[Recorded data]
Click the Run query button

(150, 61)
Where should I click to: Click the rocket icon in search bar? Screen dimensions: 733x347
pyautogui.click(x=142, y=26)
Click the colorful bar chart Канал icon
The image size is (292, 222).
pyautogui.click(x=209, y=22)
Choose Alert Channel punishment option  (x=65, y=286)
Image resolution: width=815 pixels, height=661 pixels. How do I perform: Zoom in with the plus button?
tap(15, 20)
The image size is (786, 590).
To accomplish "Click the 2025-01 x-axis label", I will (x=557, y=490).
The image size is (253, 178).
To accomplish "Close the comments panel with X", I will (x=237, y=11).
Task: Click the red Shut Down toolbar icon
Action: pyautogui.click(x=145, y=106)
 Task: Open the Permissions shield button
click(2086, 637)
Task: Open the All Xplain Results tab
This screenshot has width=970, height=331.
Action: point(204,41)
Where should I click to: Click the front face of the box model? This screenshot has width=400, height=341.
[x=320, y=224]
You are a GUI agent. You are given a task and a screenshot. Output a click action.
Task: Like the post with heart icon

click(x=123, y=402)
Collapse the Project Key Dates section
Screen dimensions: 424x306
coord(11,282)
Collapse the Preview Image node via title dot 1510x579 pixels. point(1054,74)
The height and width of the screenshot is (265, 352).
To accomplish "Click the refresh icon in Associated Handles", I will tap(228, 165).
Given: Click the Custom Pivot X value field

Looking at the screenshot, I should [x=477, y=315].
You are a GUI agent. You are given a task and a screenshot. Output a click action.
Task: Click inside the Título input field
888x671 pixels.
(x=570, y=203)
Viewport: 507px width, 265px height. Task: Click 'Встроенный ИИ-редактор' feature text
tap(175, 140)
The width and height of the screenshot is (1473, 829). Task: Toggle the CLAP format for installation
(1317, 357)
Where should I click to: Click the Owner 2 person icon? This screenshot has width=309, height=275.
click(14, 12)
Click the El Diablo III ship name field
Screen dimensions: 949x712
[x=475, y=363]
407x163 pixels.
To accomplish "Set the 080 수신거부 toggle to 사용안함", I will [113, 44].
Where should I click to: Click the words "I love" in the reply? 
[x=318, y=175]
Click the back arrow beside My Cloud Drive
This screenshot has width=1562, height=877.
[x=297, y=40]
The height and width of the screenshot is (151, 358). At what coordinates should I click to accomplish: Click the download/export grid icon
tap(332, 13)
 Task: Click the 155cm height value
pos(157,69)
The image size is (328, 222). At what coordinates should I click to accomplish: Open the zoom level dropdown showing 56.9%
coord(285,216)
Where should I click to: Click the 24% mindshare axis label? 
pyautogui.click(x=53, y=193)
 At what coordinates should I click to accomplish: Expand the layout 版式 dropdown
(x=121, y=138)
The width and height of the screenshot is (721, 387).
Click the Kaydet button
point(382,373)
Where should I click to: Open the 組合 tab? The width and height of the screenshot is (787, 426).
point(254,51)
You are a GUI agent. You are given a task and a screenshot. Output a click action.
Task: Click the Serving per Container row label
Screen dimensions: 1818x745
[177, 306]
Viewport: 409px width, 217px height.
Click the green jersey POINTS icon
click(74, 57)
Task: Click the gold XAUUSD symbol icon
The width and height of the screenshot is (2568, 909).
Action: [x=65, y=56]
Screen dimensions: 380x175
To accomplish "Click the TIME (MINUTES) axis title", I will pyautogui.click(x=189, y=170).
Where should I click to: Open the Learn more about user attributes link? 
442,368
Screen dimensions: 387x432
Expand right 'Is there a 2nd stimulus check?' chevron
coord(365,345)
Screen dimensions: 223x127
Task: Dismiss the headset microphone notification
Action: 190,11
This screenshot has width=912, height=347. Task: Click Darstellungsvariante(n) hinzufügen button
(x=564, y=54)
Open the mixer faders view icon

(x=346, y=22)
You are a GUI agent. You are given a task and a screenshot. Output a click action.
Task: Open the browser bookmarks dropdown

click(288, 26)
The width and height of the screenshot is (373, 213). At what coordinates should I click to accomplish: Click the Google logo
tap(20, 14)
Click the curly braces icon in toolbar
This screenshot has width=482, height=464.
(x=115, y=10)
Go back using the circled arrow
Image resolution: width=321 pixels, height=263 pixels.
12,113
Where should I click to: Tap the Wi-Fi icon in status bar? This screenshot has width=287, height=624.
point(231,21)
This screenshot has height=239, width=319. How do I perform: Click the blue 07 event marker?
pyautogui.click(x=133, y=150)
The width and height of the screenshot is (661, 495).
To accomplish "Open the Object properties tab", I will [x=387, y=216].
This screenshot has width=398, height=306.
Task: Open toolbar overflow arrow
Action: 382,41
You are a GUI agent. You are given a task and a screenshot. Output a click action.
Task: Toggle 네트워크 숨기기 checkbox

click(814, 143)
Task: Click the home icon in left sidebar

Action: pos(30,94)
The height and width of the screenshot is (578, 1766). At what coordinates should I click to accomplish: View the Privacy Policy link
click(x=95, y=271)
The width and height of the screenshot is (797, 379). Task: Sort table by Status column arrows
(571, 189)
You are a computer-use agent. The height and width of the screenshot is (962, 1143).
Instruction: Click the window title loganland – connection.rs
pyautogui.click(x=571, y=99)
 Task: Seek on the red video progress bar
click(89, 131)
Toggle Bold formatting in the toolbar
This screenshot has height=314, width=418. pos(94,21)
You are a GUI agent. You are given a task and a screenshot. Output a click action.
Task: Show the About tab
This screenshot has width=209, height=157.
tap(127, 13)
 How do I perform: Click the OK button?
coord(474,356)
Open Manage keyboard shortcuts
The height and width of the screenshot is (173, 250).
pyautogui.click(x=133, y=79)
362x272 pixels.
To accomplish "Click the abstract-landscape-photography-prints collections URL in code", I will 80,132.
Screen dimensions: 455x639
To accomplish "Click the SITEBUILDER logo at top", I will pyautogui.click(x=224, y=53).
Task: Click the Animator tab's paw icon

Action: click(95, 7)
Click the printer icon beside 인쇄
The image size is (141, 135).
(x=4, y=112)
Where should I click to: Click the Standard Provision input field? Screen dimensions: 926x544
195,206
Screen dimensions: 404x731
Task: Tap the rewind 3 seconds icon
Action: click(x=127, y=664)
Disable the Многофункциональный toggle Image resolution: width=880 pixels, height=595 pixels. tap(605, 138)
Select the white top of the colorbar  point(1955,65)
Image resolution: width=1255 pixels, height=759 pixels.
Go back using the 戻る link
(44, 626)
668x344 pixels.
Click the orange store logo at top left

- **Task goal**
Write the data out once more, exactly as it was given.

- **Written answer**
Click the Run query button

(150, 61)
Where should I click to: Click the rocket icon in search bar? Screen dimensions: 733x347
pyautogui.click(x=142, y=26)
Click the colorful bar chart Канал icon
The image size is (292, 222).
pyautogui.click(x=209, y=22)
Choose Alert Channel punishment option  (x=65, y=286)
Image resolution: width=815 pixels, height=661 pixels. How do I perform: Zoom in with the plus button?
tap(15, 20)
The image size is (786, 590).
To accomplish "Click the 2025-01 x-axis label", I will (x=557, y=490).
The image size is (253, 178).
To accomplish "Close the comments panel with X", I will (x=237, y=11).
Task: Click the red Shut Down toolbar icon
Action: pyautogui.click(x=145, y=106)
 Task: Open the Permissions shield button
click(2086, 637)
Task: Open the All Xplain Results tab
This screenshot has width=970, height=331.
Action: point(204,41)
Where should I click to: Click the front face of the box model? This screenshot has width=400, height=341.
[x=320, y=224]
You are a GUI agent. You are given a task and a screenshot. Output a click action.
Task: Like the post with heart icon

click(x=123, y=402)
Collapse the Project Key Dates section
Screen dimensions: 424x306
coord(11,282)
Collapse the Preview Image node via title dot 1510x579 pixels. point(1054,74)
The height and width of the screenshot is (265, 352).
To accomplish "Click the refresh icon in Associated Handles", I will tap(228, 165).
Given: Click the Custom Pivot X value field

Looking at the screenshot, I should [x=477, y=315].
You are a GUI agent. You are given a task and a screenshot. Output a click action.
Task: Click inside the Título input field
888x671 pixels.
(x=570, y=203)
Viewport: 507px width, 265px height. Task: Click 'Встроенный ИИ-редактор' feature text
tap(175, 140)
The width and height of the screenshot is (1473, 829). Task: Toggle the CLAP format for installation
(1317, 357)
Where should I click to: Click the Owner 2 person icon? This screenshot has width=309, height=275.
click(14, 12)
Click the El Diablo III ship name field
Screen dimensions: 949x712
[x=475, y=363]
407x163 pixels.
To accomplish "Set the 080 수신거부 toggle to 사용안함", I will [113, 44].
Where should I click to: Click the words "I love" in the reply? 
[x=318, y=175]
Click the back arrow beside My Cloud Drive
This screenshot has width=1562, height=877.
[x=297, y=40]
The height and width of the screenshot is (151, 358). At what coordinates should I click to accomplish: Click the download/export grid icon
tap(332, 13)
 Task: Click the 155cm height value
pos(157,69)
The image size is (328, 222). At what coordinates should I click to accomplish: Open the zoom level dropdown showing 56.9%
coord(285,216)
Where should I click to: Click the 24% mindshare axis label? 
pyautogui.click(x=53, y=193)
 At what coordinates should I click to accomplish: Expand the layout 版式 dropdown
(x=121, y=138)
The width and height of the screenshot is (721, 387).
Click the Kaydet button
point(382,373)
Where should I click to: Open the 組合 tab? The width and height of the screenshot is (787, 426).
point(254,51)
You are a GUI agent. You are given a task and a screenshot. Output a click action.
Task: Click the Serving per Container row label
Screen dimensions: 1818x745
[177, 306]
Viewport: 409px width, 217px height.
Click the green jersey POINTS icon
click(74, 57)
Task: Click the gold XAUUSD symbol icon
The width and height of the screenshot is (2568, 909).
Action: [x=65, y=56]
Screen dimensions: 380x175
To accomplish "Click the TIME (MINUTES) axis title", I will pyautogui.click(x=189, y=170).
Where should I click to: Open the Learn more about user attributes link? 
442,368
Screen dimensions: 387x432
Expand right 'Is there a 2nd stimulus check?' chevron
coord(365,345)
Screen dimensions: 223x127
Task: Dismiss the headset microphone notification
Action: 190,11
This screenshot has width=912, height=347. Task: Click Darstellungsvariante(n) hinzufügen button
(x=564, y=54)
Open the mixer faders view icon

(x=346, y=22)
You are a GUI agent. You are given a task and a screenshot. Output a click action.
Task: Open the browser bookmarks dropdown

click(288, 26)
The width and height of the screenshot is (373, 213). At what coordinates should I click to accomplish: Click the Google logo
tap(20, 14)
Click the curly braces icon in toolbar
This screenshot has width=482, height=464.
(x=115, y=10)
Go back using the circled arrow
Image resolution: width=321 pixels, height=263 pixels.
12,113
Where should I click to: Tap the Wi-Fi icon in status bar? This screenshot has width=287, height=624.
point(231,21)
This screenshot has height=239, width=319. How do I perform: Click the blue 07 event marker?
pyautogui.click(x=133, y=150)
The width and height of the screenshot is (661, 495).
To accomplish "Open the Object properties tab", I will [x=387, y=216].
This screenshot has width=398, height=306.
Task: Open toolbar overflow arrow
Action: 382,41
You are a GUI agent. You are given a task and a screenshot. Output a click action.
Task: Toggle 네트워크 숨기기 checkbox

click(814, 143)
Task: Click the home icon in left sidebar

Action: pos(30,94)
The height and width of the screenshot is (578, 1766). At what coordinates should I click to accomplish: View the Privacy Policy link
click(x=95, y=271)
The width and height of the screenshot is (797, 379). Task: Sort table by Status column arrows
(571, 189)
You are a computer-use agent. The height and width of the screenshot is (962, 1143).
Instruction: Click the window title loganland – connection.rs
pyautogui.click(x=571, y=99)
 Task: Seek on the red video progress bar
click(89, 131)
Toggle Bold formatting in the toolbar
This screenshot has height=314, width=418. pos(94,21)
You are a GUI agent. You are given a task and a screenshot. Output a click action.
Task: Show the About tab
This screenshot has width=209, height=157.
tap(127, 13)
 How do I perform: Click the OK button?
coord(474,356)
Open Manage keyboard shortcuts
The height and width of the screenshot is (173, 250).
pyautogui.click(x=133, y=79)
362x272 pixels.
To accomplish "Click the abstract-landscape-photography-prints collections URL in code", I will 80,132.
Screen dimensions: 455x639
To accomplish "Click the SITEBUILDER logo at top", I will pyautogui.click(x=224, y=53).
Task: Click the Animator tab's paw icon

Action: click(95, 7)
Click the printer icon beside 인쇄
The image size is (141, 135).
(x=4, y=112)
Where should I click to: Click the Standard Provision input field? Screen dimensions: 926x544
195,206
Screen dimensions: 404x731
Task: Tap the rewind 3 seconds icon
Action: click(x=127, y=664)
Disable the Многофункциональный toggle Image resolution: width=880 pixels, height=595 pixels. tap(605, 138)
Select the white top of the colorbar  point(1955,65)
Image resolution: width=1255 pixels, height=759 pixels.
Go back using the 戻る link
(44, 626)
668x344 pixels.
Click the orange store logo at top left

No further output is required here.